- SET EXERCISE A -
Based on the passage about Carat by Duchatelet below, decide whether each statement agrees with it: (i) All the crafts are carried out over a surface area of 15,000 m²; (ii) Frédéric Duchatelet created his first company in 1976; (iii) Duchatelet decided to build twenty of his customized Porsches. Answer yes or no for each, quoting the words of the text that decide it.

- DOCUMENT TEXT -
Over and above these safety elements, the company’s expertise comes into its own in the fitting out of the interior calling on quality materials and all the avant-garde technologies when it comes to comfort and multimedia. A Porsche in the beginnings
All the crafts linked to the production of an exceptional car are carried out over a unique surface area of 15,000 m². When a car arrives at Carat by Duchatelet in Jupille, it is entirely stripped down and dismantled to allow a minimum of four operations, working in pairs to be carried out: lengthening the chassis and raising the roof, armouring the vehicle and fitting out of the interior.
The conjunction of thirteen top trades and the craftsmanship know-how allows them to reach levels of perfection reminiscent of a goldsmith’s finest work. Each department is headed-up by a specialised, experienced and passionate leader, whether he or she be an electronics engineer, cabinetmaker, leather trimmer, sheet metal worker …
Frédéric Duchatelet created his first company back in 1966 but had no intention of limiting himself to purely concentrating on coachwork for very long. And so at the beginning of the ‘70s he became a designer.
“For some time the craving to work on prestige vehicles had been nagging me”, Frédéric Duchatelet explained. “And so I acquired an old Porsche, with a view to restoring it, modifying it, beautifying it and giving it the opportunity to enjoy a second life. Highly proud of my work I inaugurated this initial creation by travelling on down to Cannes and Saint-Tropez together with a friend. Even though we felt like moguls, we were rather more the penniless rich, and to draw some attention I parked my car between a Rolls and a Ferrari. I soon noticed that my customised and unknown Porsche was having more success than the most expensive cars in the world, and on a whim I decided there and then to build twenty of them.”
The Porsche Duchatelet sold like hot cakes and their creator’s career was laid out in front of him. It was notably during a visit to the Middle East to analyse the luxury car market that Frédéric Duchatelet set his sights on converting Mercedes cars.

- SET EXERCISE B -
Echo all of the saved entries below, line for line and unchanged.

[Saved entries]
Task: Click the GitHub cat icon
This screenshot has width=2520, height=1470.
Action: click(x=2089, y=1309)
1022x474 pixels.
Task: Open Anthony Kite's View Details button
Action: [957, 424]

- FULL SOLUTION A -
(i) Yes: "All the crafts linked to the production of an exceptional car are carried out over a unique surface area of 15,000 m²."
(ii) No: "Frédéric Duchatelet created his first company back in 1966."
(iii) Yes: "on a whim I decided there and then to build twenty of them."

- FULL SOLUTION B -
Task: Click the GitHub cat icon
This screenshot has width=2520, height=1470.
Action: click(x=2089, y=1309)
1022x474 pixels.
Task: Open Anthony Kite's View Details button
Action: [957, 424]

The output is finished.